(Listing for locating words and elements)
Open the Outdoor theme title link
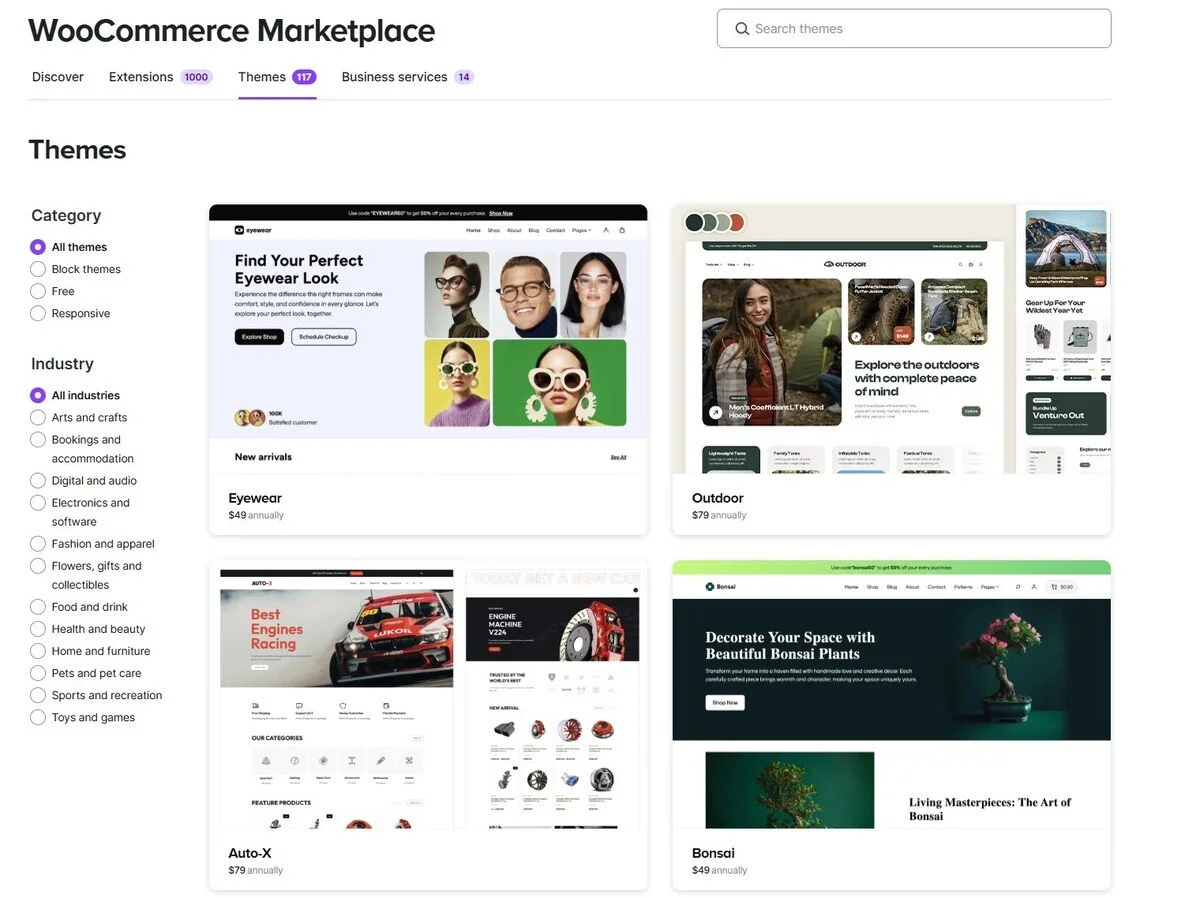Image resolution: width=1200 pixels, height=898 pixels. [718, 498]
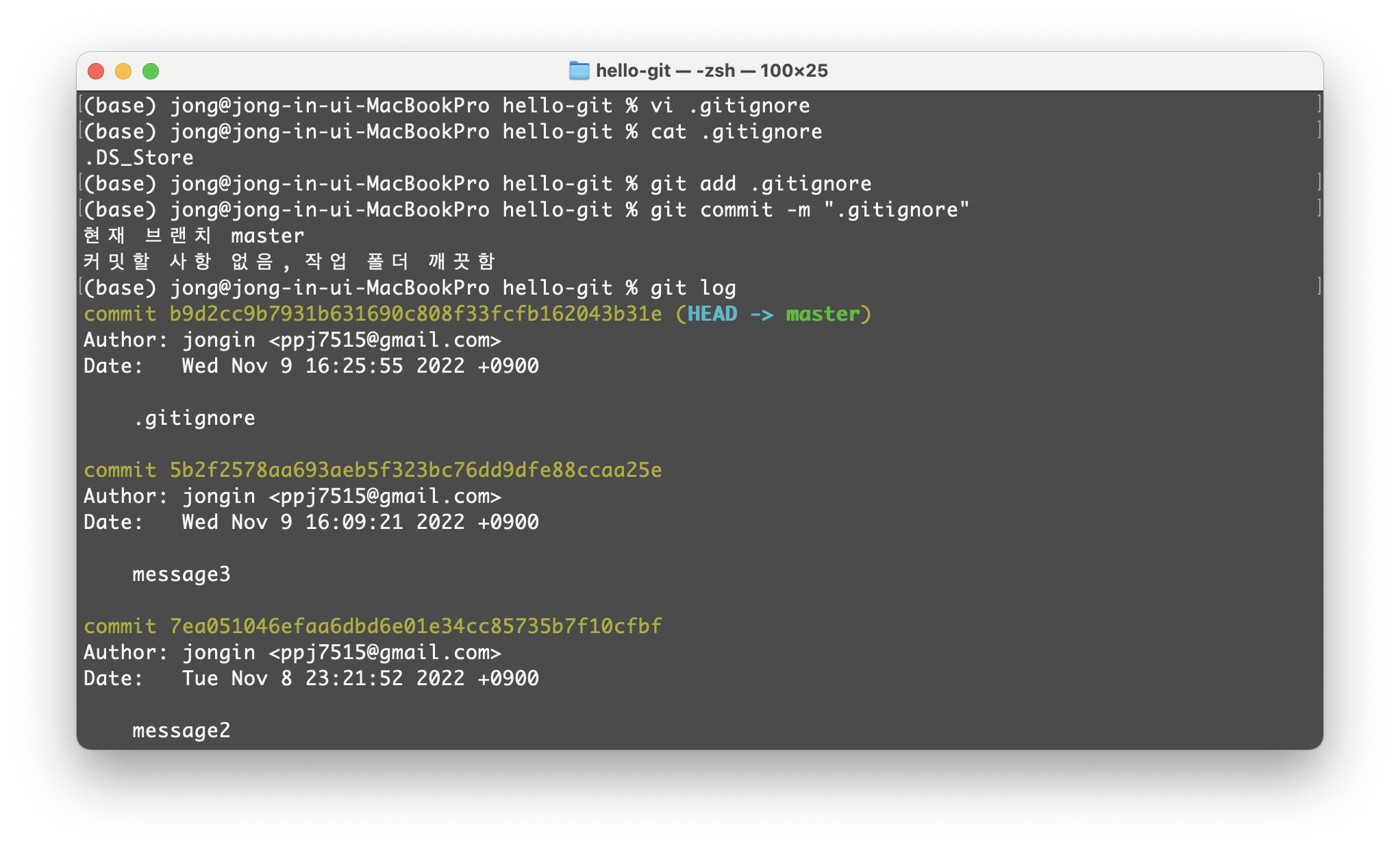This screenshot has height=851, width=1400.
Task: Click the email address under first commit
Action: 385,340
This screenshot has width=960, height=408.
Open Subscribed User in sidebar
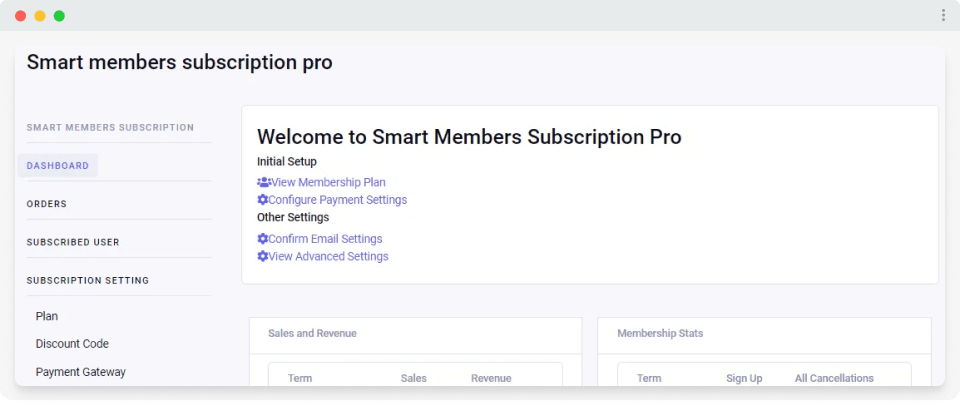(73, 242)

* _PROBLEM TO WORK ON_: Rewrite the listing from the line containing "This screenshot has width=960, height=408." through its end, both included, swapping "sidebar" for "side panel" and keeping everything else the same. Omit the pictures.

* _SOLUTION TO THIS PROBLEM_:
This screenshot has width=960, height=408.
Open Subscribed User in side panel
(73, 242)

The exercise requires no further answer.